India’s Quiet Counterpoint to Bali: Admirable Transparency, and a National Initiative to Limit Carbon Emissions
The Bali Conference witnessed more controversy about who should take responsibility for carbon emissions reduction. India and China refused to accept explicit emissions limits, citing the potential costs, their poverty problems. and US intransigence. The US countered by refusing to accept emissions limits as long as India, China and other developing countries remain exempt. Despite this rhetorical deadlock, a closer look reveals a more hopeful story unfolding in India itself. This story features an admirable commitment to transparency and an initiative to limit India’s carbon emissions. India’s Ministry of Power has set the carbon-disclosure standard among developing countries, providing carbon emissions and power production reports for hundreds of power facilities on a public website. The Indian Government outlines its carbon reduction initiative in a press release from India’s Minister of Environment and Forests on December 7.
In the same press release, the Minister responds to a query from India’s Parliament about CARMA’s report that carbon dioxide emissions from India’s National Thermal Power Corporation (NTPC) rank third globally among power companies. While stating that CARMA’s report “has not been validated or authenticated by the Power Companies,” the Minister draws on CARMA itself to note that NTPC has a much better global ranking on another CARMA measure: CO2 intensity (emissions per unit of electricity produced).

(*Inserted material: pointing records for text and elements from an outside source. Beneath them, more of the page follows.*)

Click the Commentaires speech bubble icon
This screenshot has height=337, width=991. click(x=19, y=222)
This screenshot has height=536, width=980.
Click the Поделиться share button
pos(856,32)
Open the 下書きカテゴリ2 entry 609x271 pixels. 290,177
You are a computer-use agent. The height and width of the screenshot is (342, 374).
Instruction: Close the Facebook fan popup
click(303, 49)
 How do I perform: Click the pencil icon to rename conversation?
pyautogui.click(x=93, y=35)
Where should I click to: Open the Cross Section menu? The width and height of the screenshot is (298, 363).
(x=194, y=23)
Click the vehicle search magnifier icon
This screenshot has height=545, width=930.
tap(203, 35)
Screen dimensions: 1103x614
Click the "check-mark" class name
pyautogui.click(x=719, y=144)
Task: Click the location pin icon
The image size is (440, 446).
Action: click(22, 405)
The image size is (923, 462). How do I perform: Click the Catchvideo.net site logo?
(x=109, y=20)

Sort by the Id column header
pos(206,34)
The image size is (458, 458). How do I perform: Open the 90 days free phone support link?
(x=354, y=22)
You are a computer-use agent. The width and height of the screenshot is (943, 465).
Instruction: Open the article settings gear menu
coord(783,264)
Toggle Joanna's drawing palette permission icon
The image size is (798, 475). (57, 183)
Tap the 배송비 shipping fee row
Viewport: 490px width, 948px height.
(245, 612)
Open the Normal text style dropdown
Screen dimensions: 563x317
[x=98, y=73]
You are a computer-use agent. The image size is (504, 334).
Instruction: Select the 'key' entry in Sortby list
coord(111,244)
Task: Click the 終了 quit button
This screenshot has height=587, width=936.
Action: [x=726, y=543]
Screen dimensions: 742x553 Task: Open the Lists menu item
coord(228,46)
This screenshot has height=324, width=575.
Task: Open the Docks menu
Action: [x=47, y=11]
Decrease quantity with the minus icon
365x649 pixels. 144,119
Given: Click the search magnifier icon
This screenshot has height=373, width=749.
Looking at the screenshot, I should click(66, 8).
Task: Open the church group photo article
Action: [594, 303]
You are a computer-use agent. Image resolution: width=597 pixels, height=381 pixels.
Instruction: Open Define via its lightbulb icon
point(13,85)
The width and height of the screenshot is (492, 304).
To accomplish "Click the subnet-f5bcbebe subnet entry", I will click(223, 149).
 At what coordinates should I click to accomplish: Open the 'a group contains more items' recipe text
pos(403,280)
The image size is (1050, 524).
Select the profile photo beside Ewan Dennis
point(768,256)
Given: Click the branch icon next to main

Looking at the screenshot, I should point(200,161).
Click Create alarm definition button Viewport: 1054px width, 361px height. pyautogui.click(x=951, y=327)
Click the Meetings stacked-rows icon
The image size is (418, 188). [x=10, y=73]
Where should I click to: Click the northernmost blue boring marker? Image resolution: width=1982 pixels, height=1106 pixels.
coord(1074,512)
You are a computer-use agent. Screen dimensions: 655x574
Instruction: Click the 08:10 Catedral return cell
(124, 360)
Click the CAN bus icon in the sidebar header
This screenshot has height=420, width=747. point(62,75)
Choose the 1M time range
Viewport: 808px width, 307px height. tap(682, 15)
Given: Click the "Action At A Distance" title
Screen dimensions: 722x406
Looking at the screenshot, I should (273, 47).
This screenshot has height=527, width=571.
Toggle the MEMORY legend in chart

It is very gratifying to see that CARMA has provided useful information for a public dialogue between India’s Parliament and Ministry of Environment and Forests. Doubly so because much of CARMA’s information cited by the Minister comes from the Indian Government itself. The Power Ministry’s website (cited above) provides CARMA with over 200 plant-level reports on CO2 emissions and power production. These official reports include many plants operated by India’s National Thermal Power Corporation (NTPC). In this important sense, much of CARMA’s information on Indian plants has indeed been officially confirmed. CARMA’s contribution has been to map the facilities, link them to their parent companies (including NTPC), merge them with comparable data on power plants in other countries, and make all the information available to web visitors with a few keystrokes.
In the global movement to promote transparency about carbon sources, India has clearly established its leadership among developing countries. We can only hope that China will soon join India in this effort. With a few admirable exceptions (particularly the CLP group, as we have reported in a recent blog, China’s power companies have not disclosed their enormous, rapidly-growing carbon emissions.






It is good to keep track of carbon emissions everywhgere and power plants are one of many types of sources. But this misses many sources of CO2. If we want to limit C)2, by taxes, permits or other restraint it is better to do so further up the carbon cycle – when carbon leaves the oil well, the coal mine, the gas field, or in the case of countries, the port of entry. Within a year it will be CO2. Yet the time scale of global warming is decades.
I urge people like yourselves to keep track of carbon entering the surface pool and compare your more local findings with bthe more general picture.